I am not sure if this should have been one of my experimental archaeology posts. It certainly qualified as an experiment! We headed round the many roundabouts to the Weald and Downland Museum (home of the Repair Shop) for a living willow chair making workshop. There was some confusion over the start time, with the tickets saying 9.30am and the email sent earlier in the week saying 10am ‘but please arrive fifteen minutes early’. We went for arriving at 9.25am – late by my standards. It turned out that it was supposed to be 9.30am but we were the only ones who didn’t think it was 10am, so there was a bit of a delay. We helped with the setting up and I got the initiative test that was assembling the stand to be used as a base to assemble the chair. That achieved, we waited for the others to arrive. A word about the toilet, which randomly had a floor length window. Ok, so it was frosted glass but still a bit disconcerting.
Lead by Ganesh Kings of Creative Willow, eight of us began our weaving. This was physically a little less demanding than the boat riveting of last December but still quite hard on the thumbs and arms. Apparently, there are a whopping 328 species of willow grown in Britain and we had several to choose from of different thicknesses and colours. There is a folkloric aspect to how some of the varieties acquired their names, such as Dicky Meadows Green and. We wove away. I instinctively worked lefthandedly. It seems not all my natural left-handedness has been eroded by a combination of an infants’ school who thought it was a sign of moral weakness and a badly broken left wrist in my teens. My brain still thinks I am lefthanded.
My chair wasn’t the neatest in the world but I was proud of it. I was concerned that spending all day inside would make it difficult to keep up my step count but no. I clocked up six miles walking round and round my chair, weaving as I went. Next came the challenge of getting not one but two completed chairs in the car. It is a Volvo XC60. If like me, your knowledge of makes of car is limited to ‘it has four wheels’, that’s a pretty big car. Back seats down, a bit of pushing and shoving and by agreeing to sit with our knees under our chins, the chairs were in. Sort of. We chopped a bit off a few legs (the chairs’ legs, not our own). In many cars this would have been sufficient. You’d slam the boot lid and the contents would have squished up satisfactorily. Unfortunately, the fisherman of my acquaintance has a relatively posh car with a self-close boot that you can’t override. The boot lid descends automatically. It senses a minute particle in the way and it rises again. Mission eventually accomplished, we realised that it would not be practical to drive round sightseeing with a car full of chairs the following day, so we decided to return home a day early.

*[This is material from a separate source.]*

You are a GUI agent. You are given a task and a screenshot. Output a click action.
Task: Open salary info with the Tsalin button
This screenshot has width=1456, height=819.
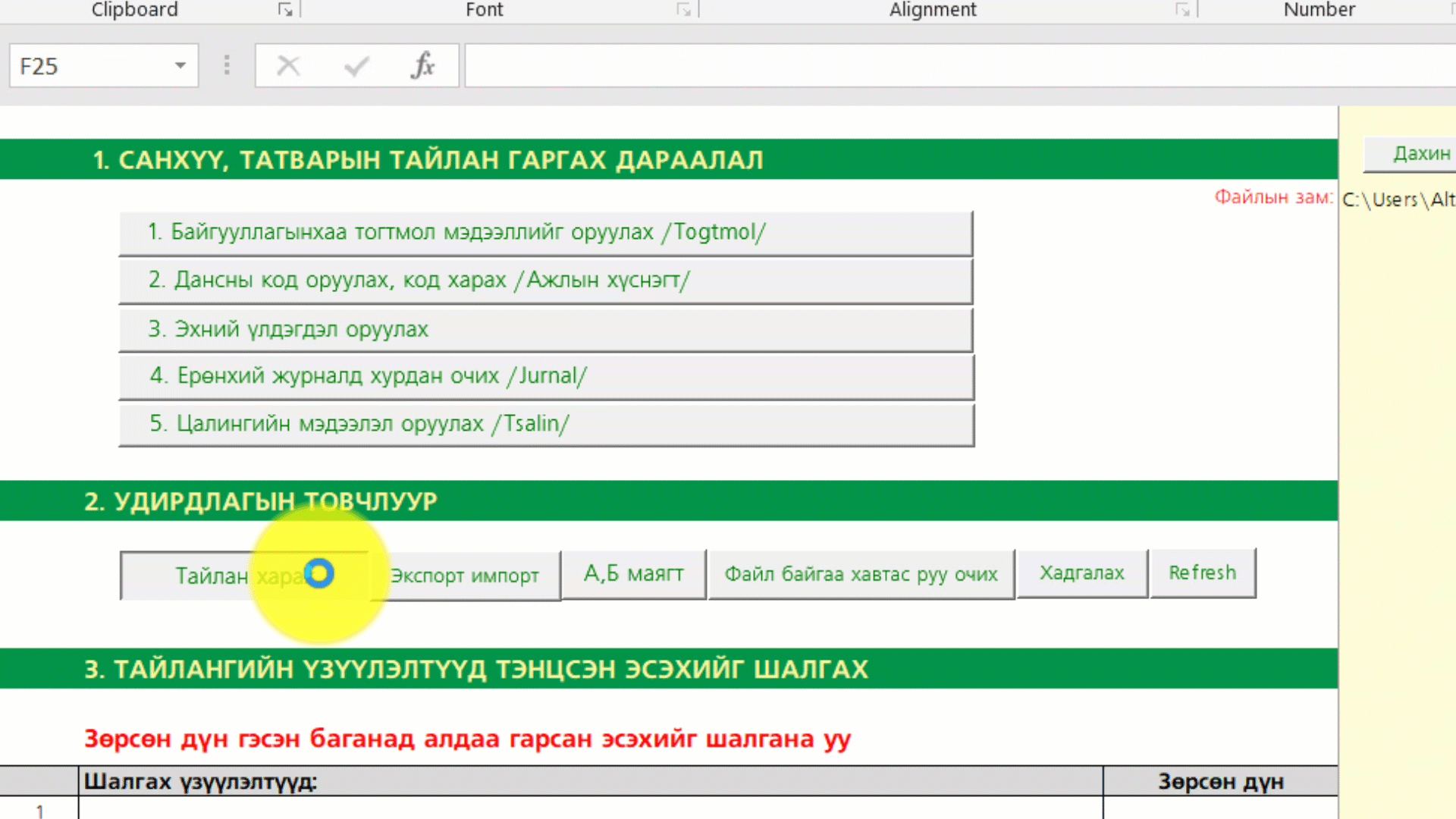pos(545,424)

The ordeal was not yet over. The chairs had to be planted. Each one has nineteen ‘legs’, fourteen of which will hopefully grow. Not a lot of choice of planting position in my teeny tiny garden and the soil is rock hard. The emphasis is on rock, as much of the garden is a spoil tip from when the chapel next door was rebuilt. Add to that substantial cherry tree roots and creating the required ‘donut’ shapes for two sets of chair legs was a challenge. We had to cut more off the legs than was probably wise but the chairs were finally in situ. Let’s just say, no murderers could dispose of a dead body in my garden without considerable effort.
There was a bit of an elephant in the room as we wove our chairs. Chairs, by definition, are for sitting on. These chairs are hollow structure and have no seats. It seems that the solution is to fill the space with earth and grow a grassy seat. This requires more spare earth than I have, so no sitting on the chairs yet but they look impressive. I also have to decide how I want to arrange the living trees, which can be tied to form a bower if I wish. It will be interesting to see how they grow.
The downside of the workshop was that I was only able to catch up with a few of the amazing History for Ukraine talks, contributed by many of my friends and colleagues over the weekend. What an incredible event organised by Natalie and her team; congratulations to all involved and to all those who helped to raise such a stupendous total. I really hope I get the chance to participate in some satellite events in the future.